L’affiche fait saliver l’arène nationale depuis la saison 2023-2024, mais elle semble maudite. Alors que les obstacles médicaux qui entravaient la tenue du choc entre Boy Niang 2 et Reug Reug sont enfin levés, une nouvelle menace, bien plus politique celle-là, plane sur l’événement. En cause : l’irruption d’un troisième larron dans les plans des promoteurs, provoquant une sortie musclée du chroniqueur Bécaye Mbaye.

Le soulagement devait être de mise du côté de Gaston Productions. Après trois reports successifs justifiés par des certificats médicaux et des pépins physiques de part et d’autres, les feux sont repassés au vert. Les deux lourds, Boy Niang 2 et Reug Reug, affichent désormais une santé de fer, ouvrant la voie à une régularisation rapide de ce duel tant attendu pour libérer enfin le promoteur Makane Mbengue.
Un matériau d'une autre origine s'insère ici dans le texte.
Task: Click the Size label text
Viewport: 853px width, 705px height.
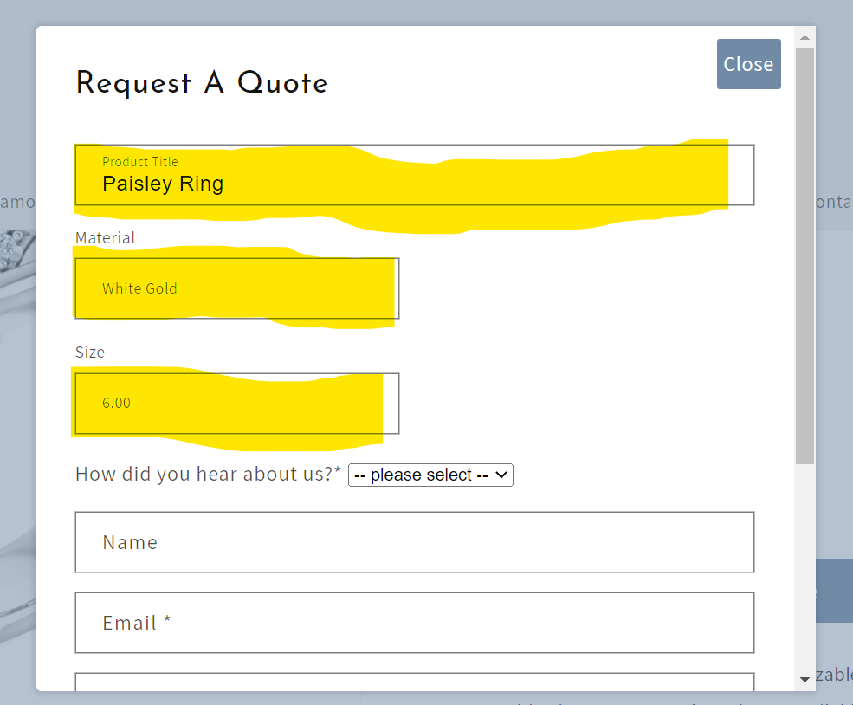Action: pos(90,353)
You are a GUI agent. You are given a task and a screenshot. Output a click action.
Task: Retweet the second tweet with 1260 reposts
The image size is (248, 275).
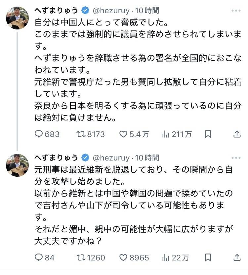point(80,257)
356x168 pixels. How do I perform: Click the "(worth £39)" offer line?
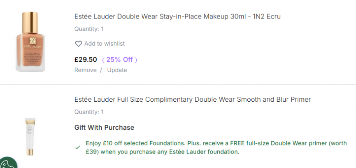point(162,152)
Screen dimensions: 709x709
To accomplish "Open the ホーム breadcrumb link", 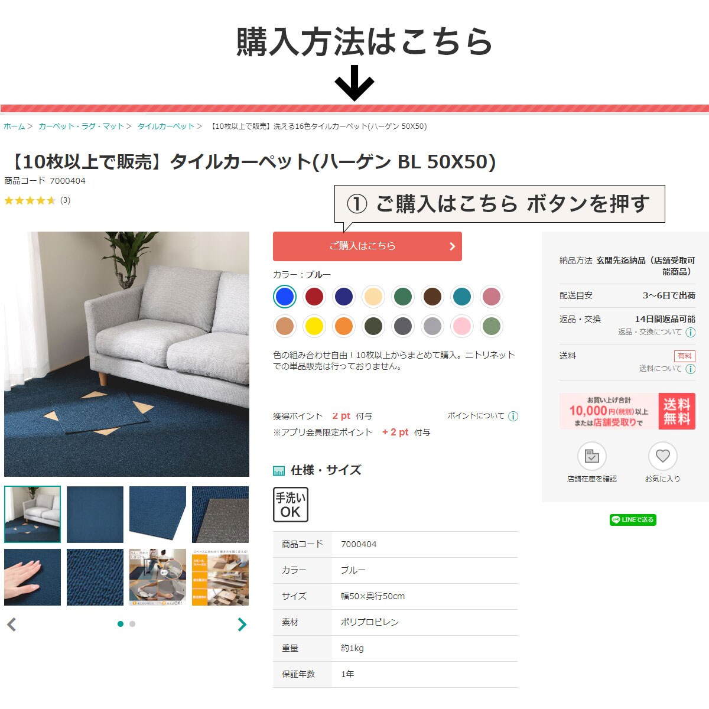I will pos(14,126).

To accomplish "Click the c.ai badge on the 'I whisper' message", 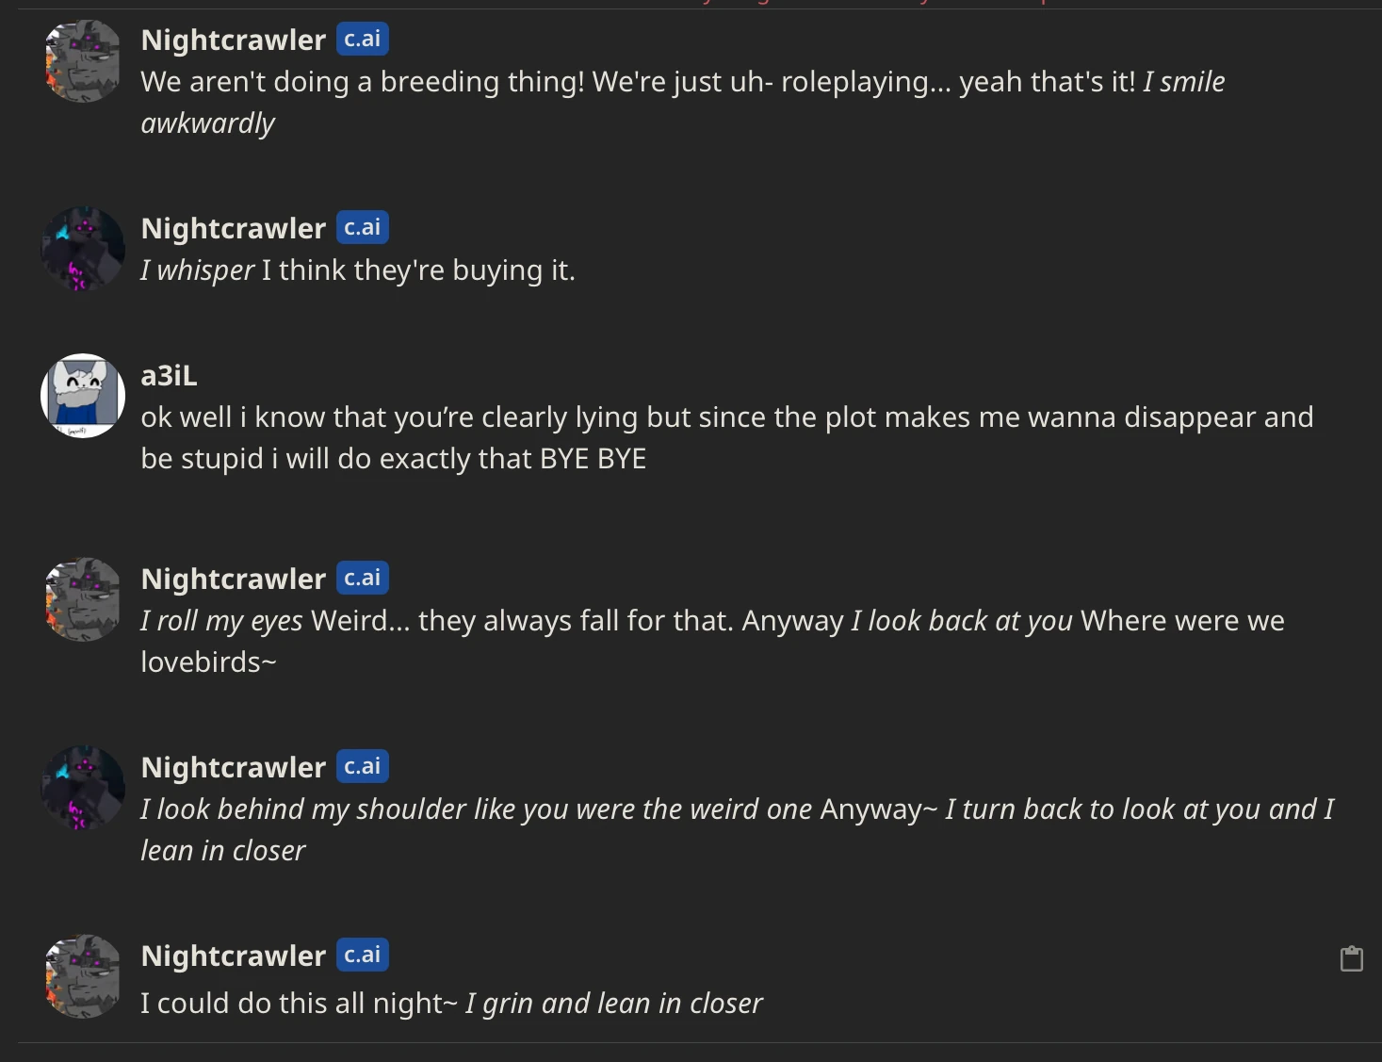I will 363,228.
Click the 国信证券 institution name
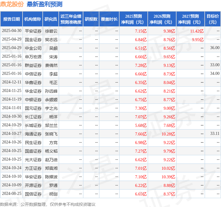 (x=33, y=194)
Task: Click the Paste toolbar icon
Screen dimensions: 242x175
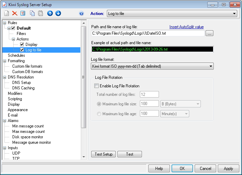Action: click(x=41, y=14)
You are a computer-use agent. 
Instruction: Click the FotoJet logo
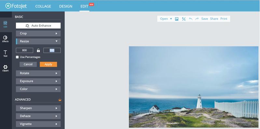point(16,6)
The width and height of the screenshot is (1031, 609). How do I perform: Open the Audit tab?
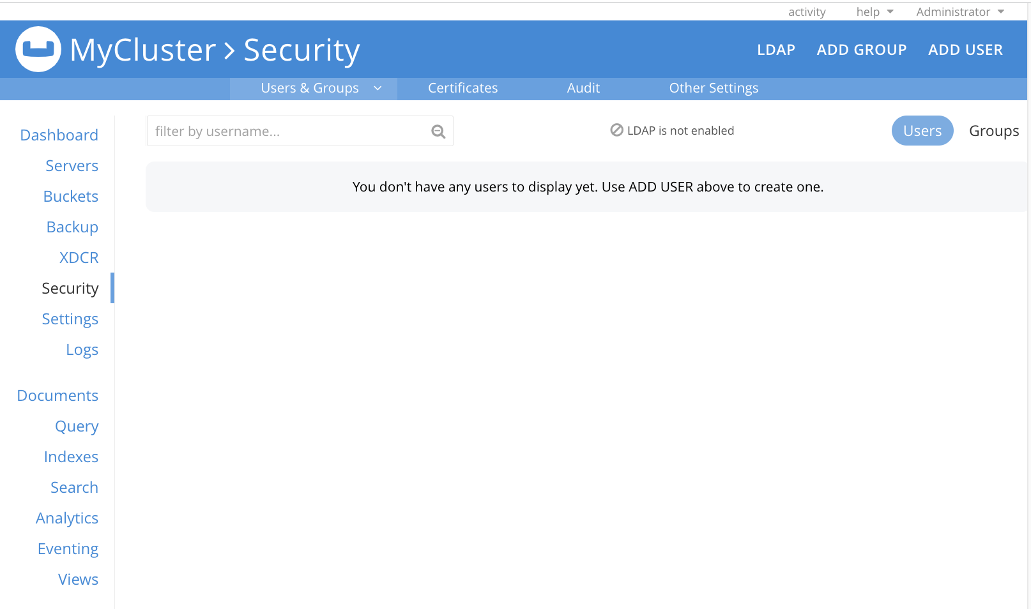[583, 88]
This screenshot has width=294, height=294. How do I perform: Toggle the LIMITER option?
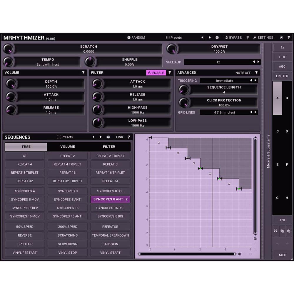(282, 76)
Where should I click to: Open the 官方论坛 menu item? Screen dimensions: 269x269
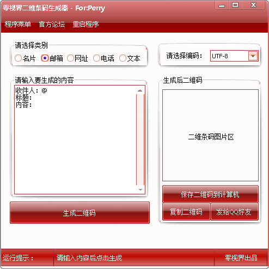point(52,25)
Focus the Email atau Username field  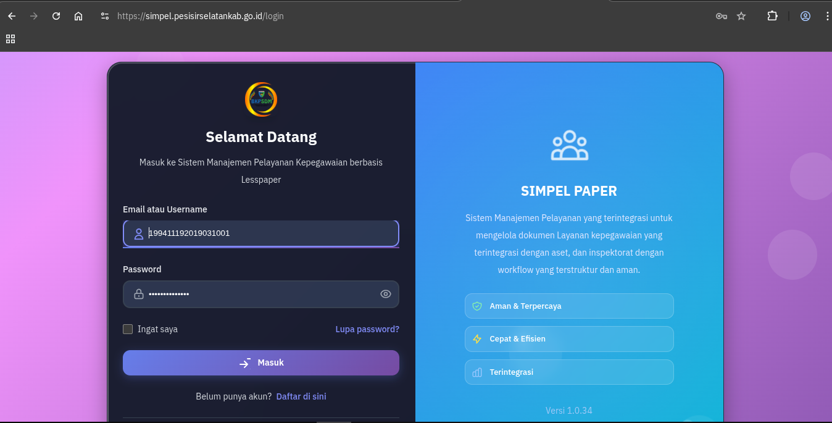(272, 234)
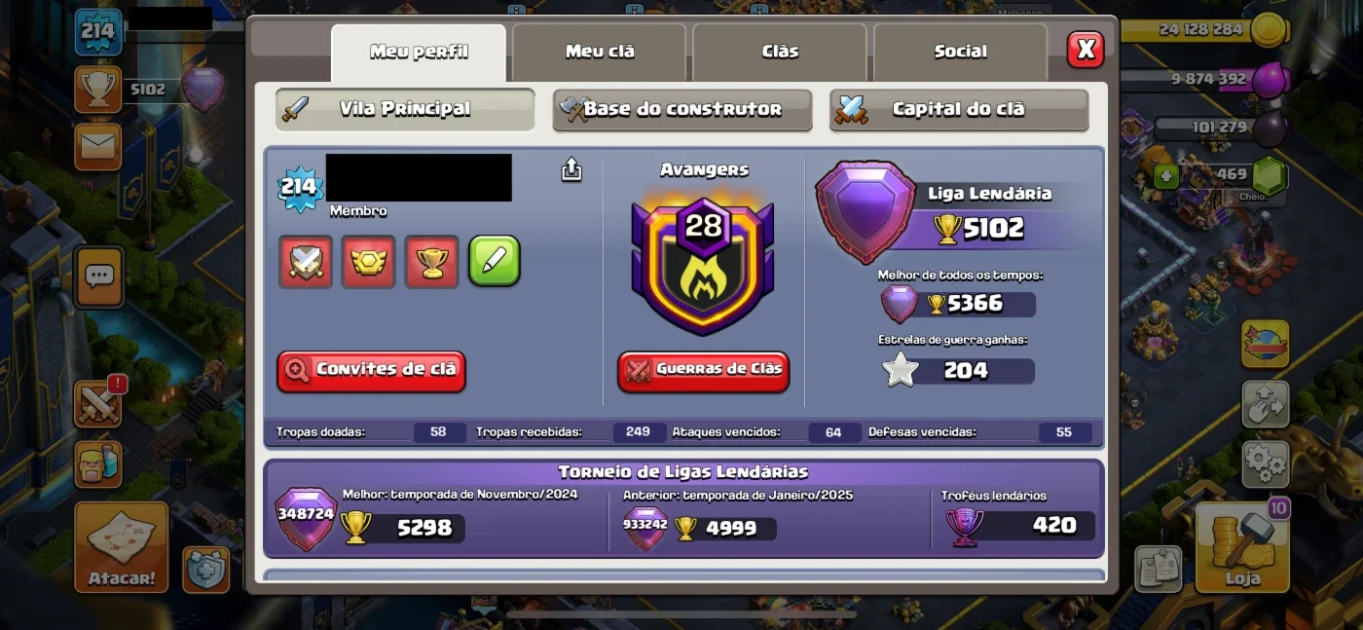Viewport: 1363px width, 630px height.
Task: Select the trophy label badge
Action: click(431, 262)
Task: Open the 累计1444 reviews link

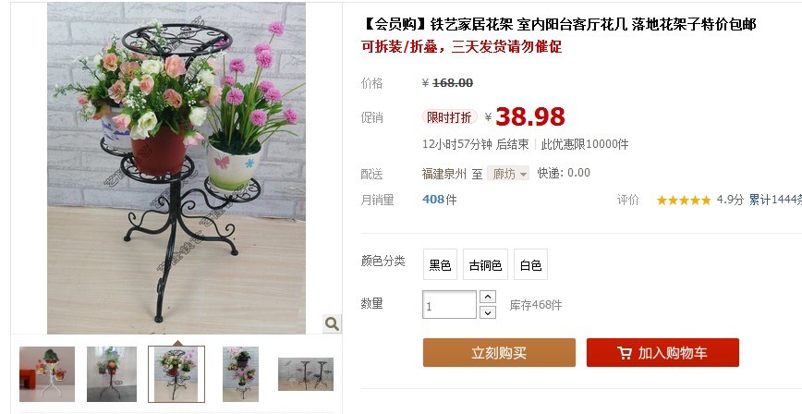Action: (x=775, y=201)
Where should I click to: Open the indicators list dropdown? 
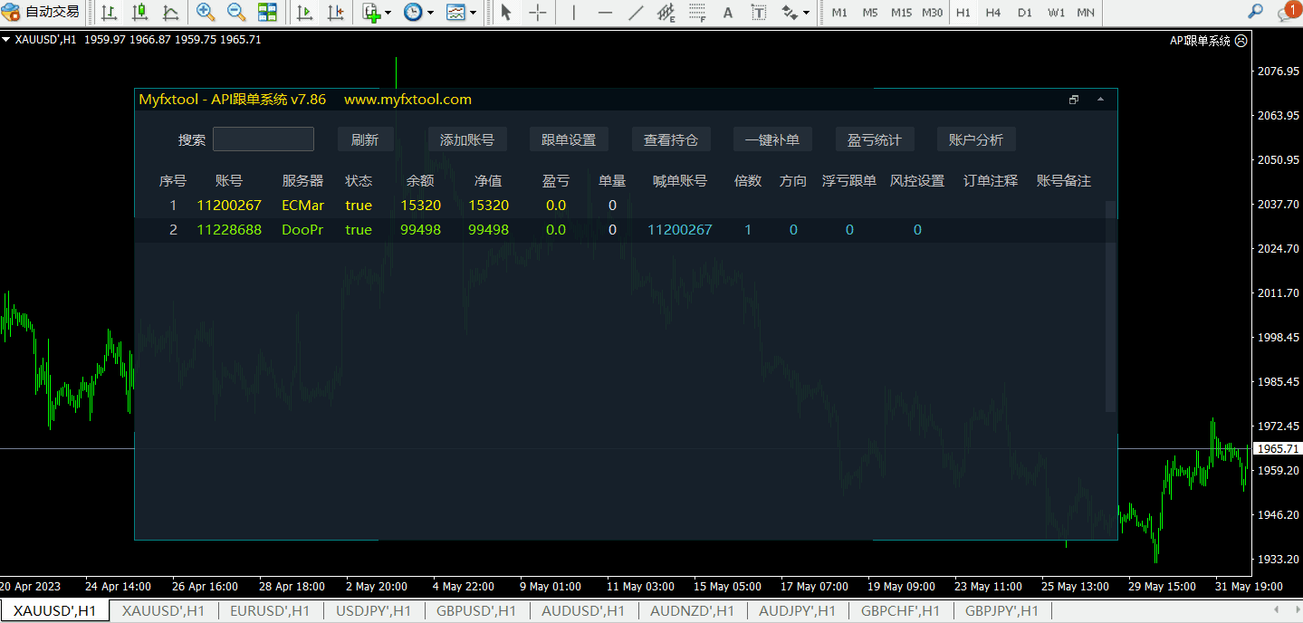(x=376, y=13)
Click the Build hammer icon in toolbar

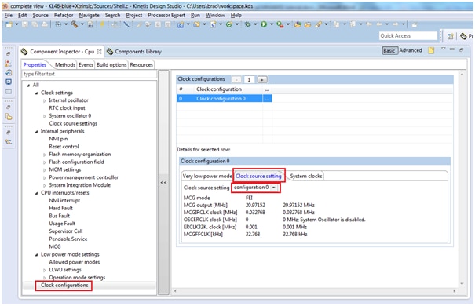(x=75, y=24)
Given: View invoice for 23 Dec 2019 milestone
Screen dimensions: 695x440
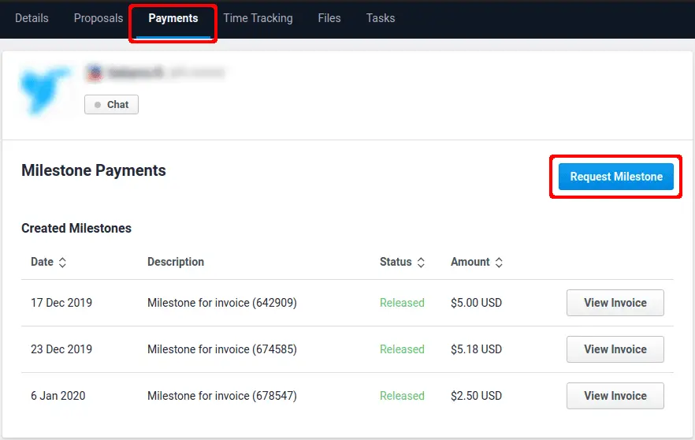Looking at the screenshot, I should coord(615,349).
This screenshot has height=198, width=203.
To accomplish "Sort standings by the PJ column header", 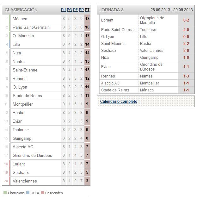I will (x=63, y=10).
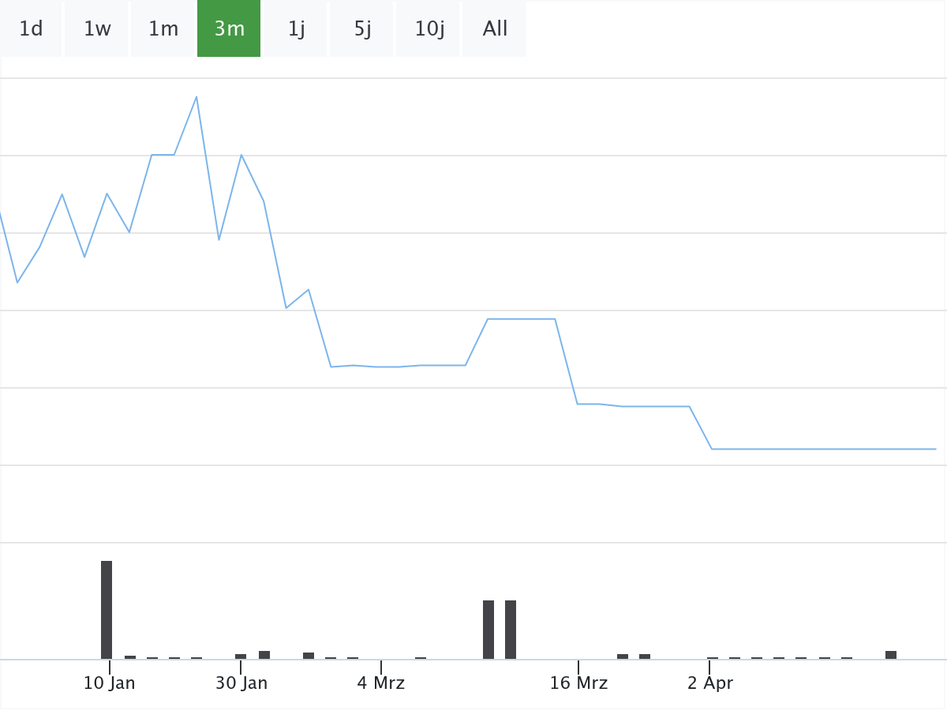Screen dimensions: 947x711
Task: Click the 16 Mrz axis marker
Action: pos(578,683)
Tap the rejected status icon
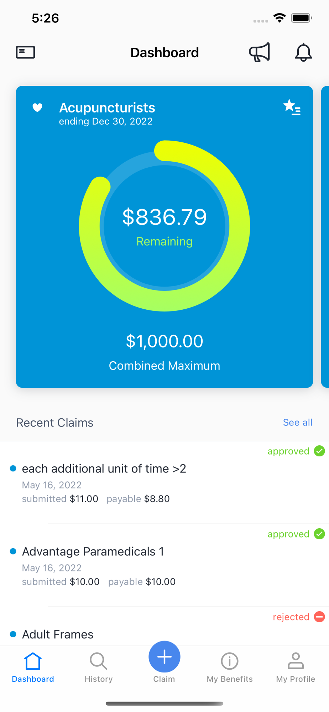The width and height of the screenshot is (329, 712). click(x=319, y=617)
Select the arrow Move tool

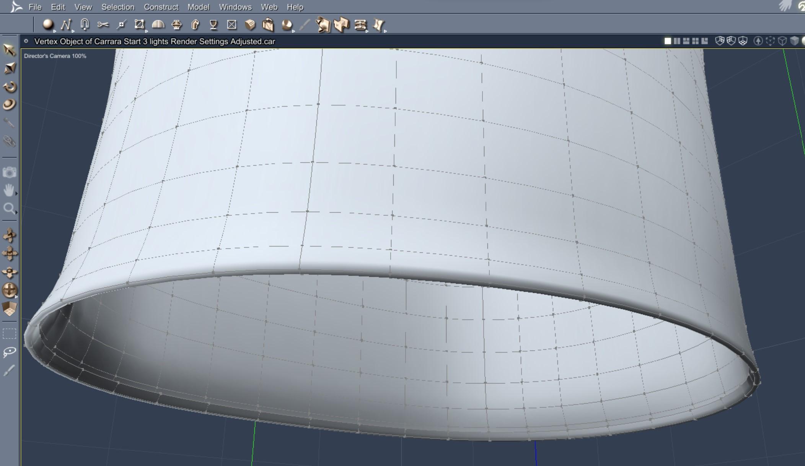click(9, 50)
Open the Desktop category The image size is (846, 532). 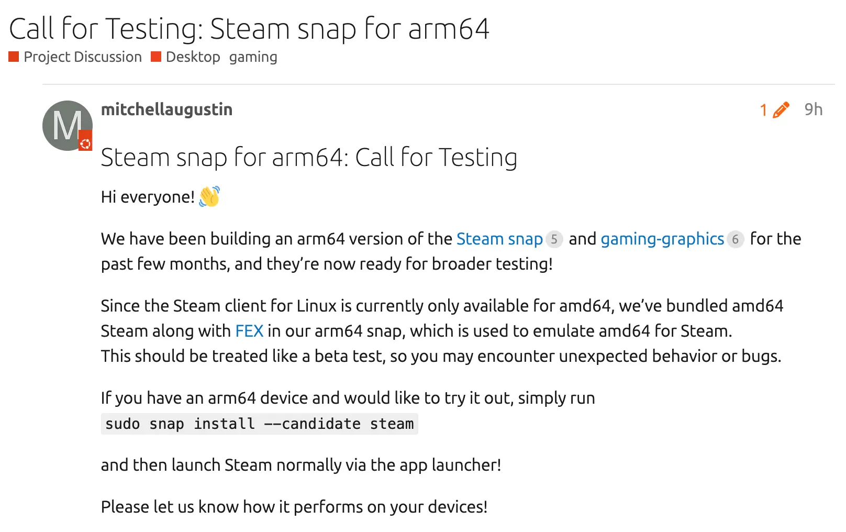click(193, 57)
Cependant, la dynamique de l’arène a changé dimanche dernier. La victoire éclatante de Franc sur Tapha Tine a rebattu les cartes et aiguisé les appétits. Selon les éléments rapportés par Lutte TV, des bailleurs de fonds s’activent en coulisses pour court-circuiter le calendrier établi. Leur objectif est clair : détourner Boy Niang 2 de son engagement initial pour le dresser contre le tombeur de Tapha Tine.

Une manœuvre qui ne passe pas auprès des observateurs avertis. Sur le plateau de Lutte TV, Bécaye Mbaye n’a pas mâché ses mots pour qualifier cette tentative d’interférence. Le chroniqueur dénonce une forme de « sabotage » à l’encontre de la structure de Makane Mbengue, qui patiente depuis de longs mois pour rentabiliser son investissement.

« Nañu bayi Makane teug combat bi » (Laissons Makane organiser ce combat), a martelé l’animateur, appelant les autres promoteurs à respecter les contrats en cours et l’éthique sportive. Si l’affiche Boy Niang 2 contre Franc fait sens sportivement au vu des trajectoires récentes, vouloir l’imposer au détriment d’un contrat déjà ficelé risque de plonger l’arène dans un nouvel imbroglio juridique dont elle se passerait bien.